• ARTICLE:

Spanish actor, comedian and television presenter

Arturo Valls Mollà (born 24 March 1975) is a Spanish actor, primarily featured in comedy roles, as well as television presenter. He became popular for his performance in the comedy series Camera Café from 2005 to 2009, and for presenting the format ¡Ahora caigo!.

== Biography ==
Arturo Valls Mollà was born in Valencia on 24 March 1975. He started a degree in journalism, even if he dropped out later to work as a reporter. After working for Valencian local television Valencia Te Ve, he entered national-level television by joining Gran Wyoming's show Caiga quien Caiga (CQC) in 1998. He left the show in 2002, working in shows such as X cuánto? and Licencia para mirar (FORTA) or UHF and Los Más on Antena 3. He returned to CQC in 2007 and later worked in Allá tú and Vaya tropa. From 2011 to 2021, he hosted the game show ¡Ahora caigo!.

• EXERCISE TASKS:
**1.** In the article on Arturo Valls, which show did he join in 1998 when he entered national-level television?
**2.** How would you put this sentence from the article on Arturo Valls into French: "Arturo Valls Mollà was born in Valencia on 24 March 1975."
The lines that come after this are separate from the article on Arturo Valls.

• RECORD EXCERPTS:
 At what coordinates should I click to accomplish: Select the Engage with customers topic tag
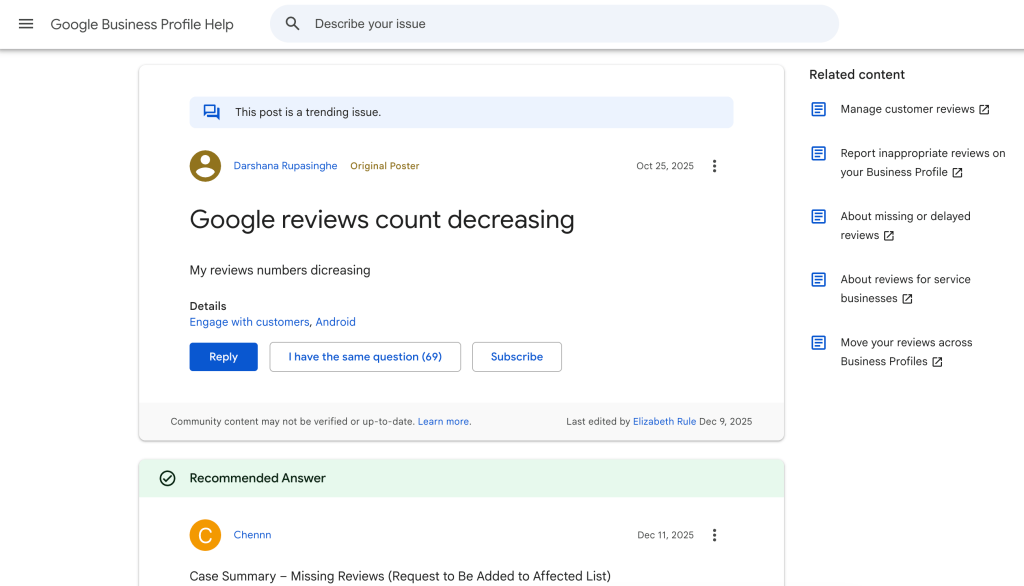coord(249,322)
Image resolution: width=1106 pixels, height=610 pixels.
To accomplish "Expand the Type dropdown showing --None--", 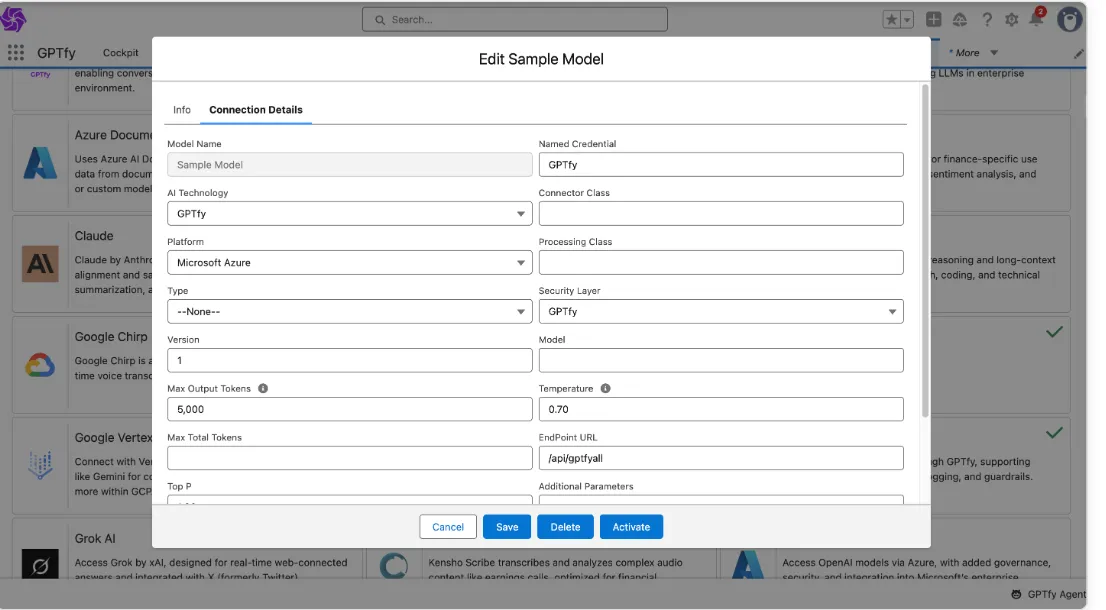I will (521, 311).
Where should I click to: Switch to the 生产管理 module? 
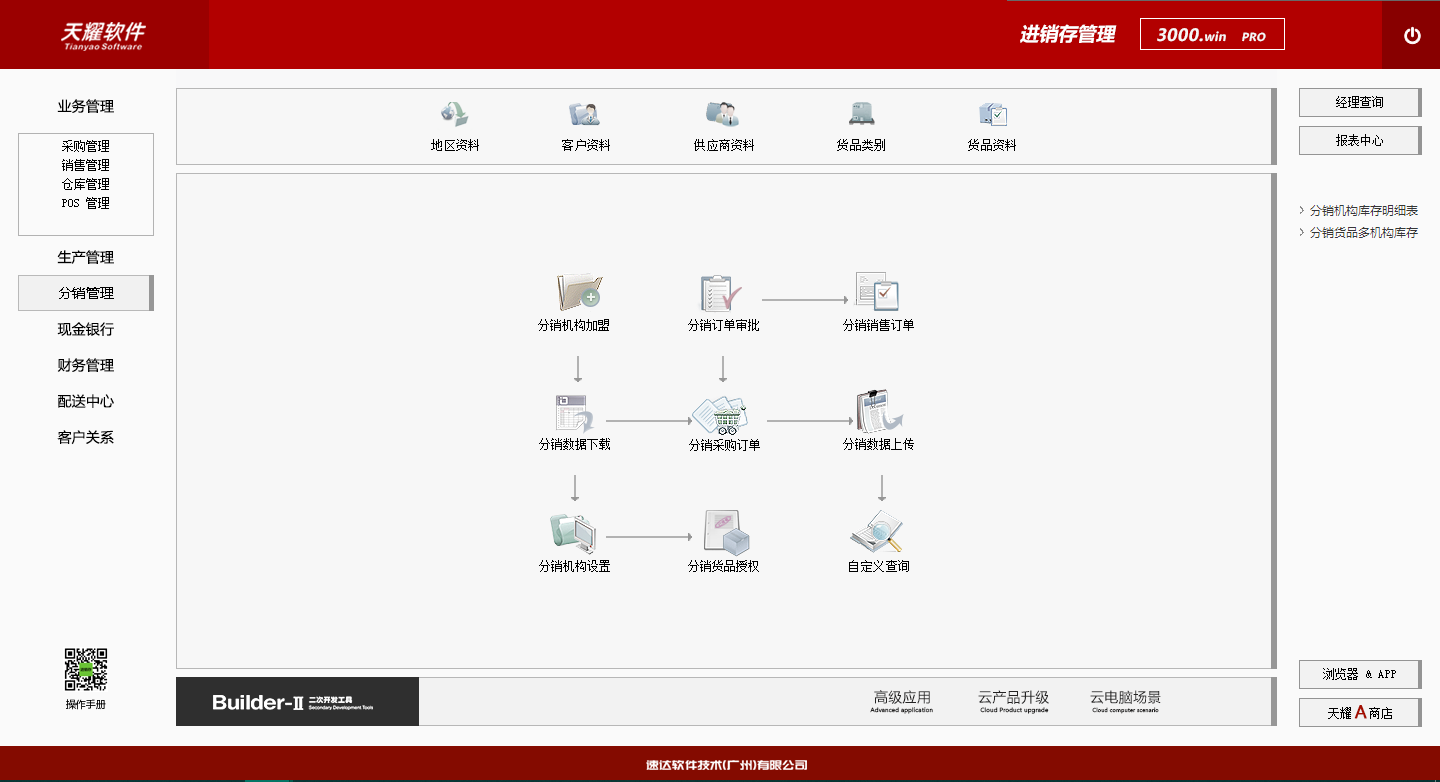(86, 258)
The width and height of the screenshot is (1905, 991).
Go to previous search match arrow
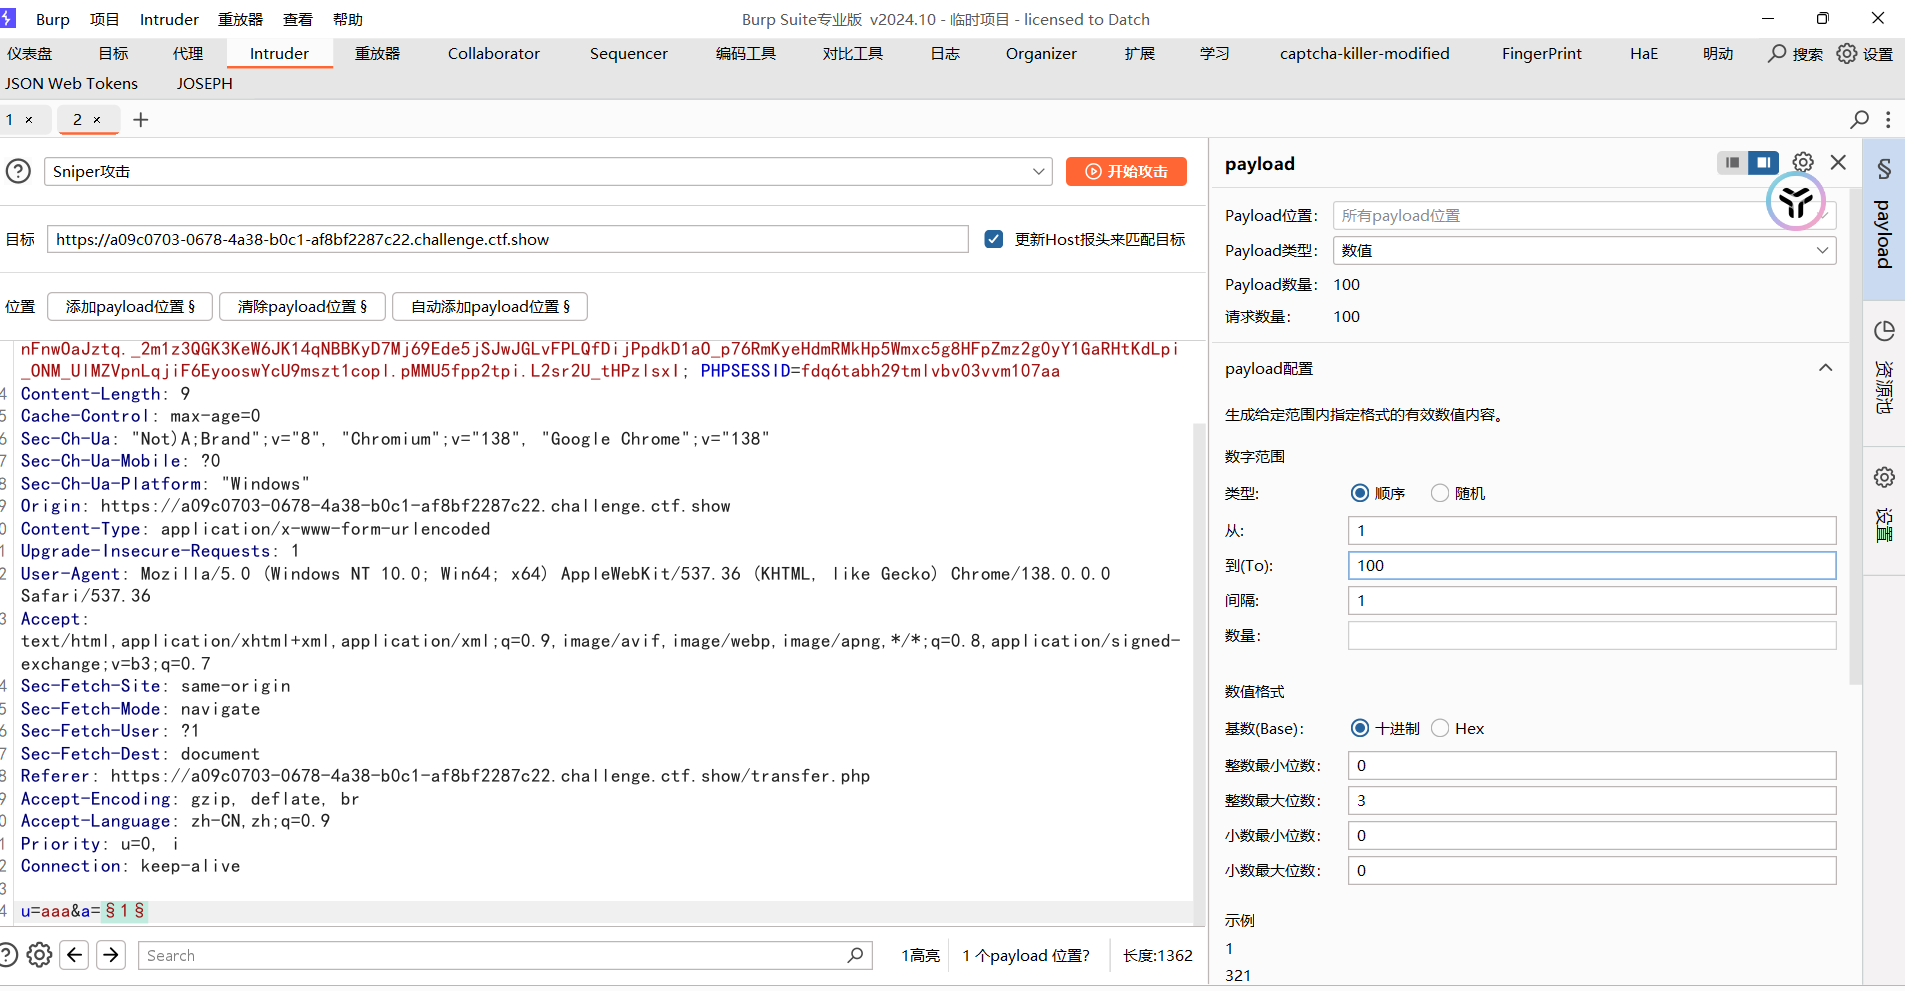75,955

• RESULTS OF THE EXERCISE:
**1.** He joined Gran Wyoming's show Caiga quien Caiga (CQC).

**2.** Arturo Valls Mollà est né à Valence le 24 mars 1975.